Work request :: Output the data verbatim, with nothing added or dropped.

Task input ::
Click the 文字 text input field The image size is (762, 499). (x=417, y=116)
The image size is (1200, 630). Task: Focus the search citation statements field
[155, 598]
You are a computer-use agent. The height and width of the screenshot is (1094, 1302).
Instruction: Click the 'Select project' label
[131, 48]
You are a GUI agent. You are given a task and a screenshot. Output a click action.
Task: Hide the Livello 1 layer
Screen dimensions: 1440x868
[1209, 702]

The completed task ::
Click the 文字 text input field The image size is (762, 499). (x=417, y=116)
The image size is (1200, 630). Task: Focus the search citation statements field
[155, 598]
You are a computer-use agent. The height and width of the screenshot is (1094, 1302).
Instruction: Click the 'Select project' label
[131, 48]
You are a GUI agent. You are given a task and a screenshot. Output a click action.
Task: Hide the Livello 1 layer
Screen dimensions: 1440x868
[1209, 702]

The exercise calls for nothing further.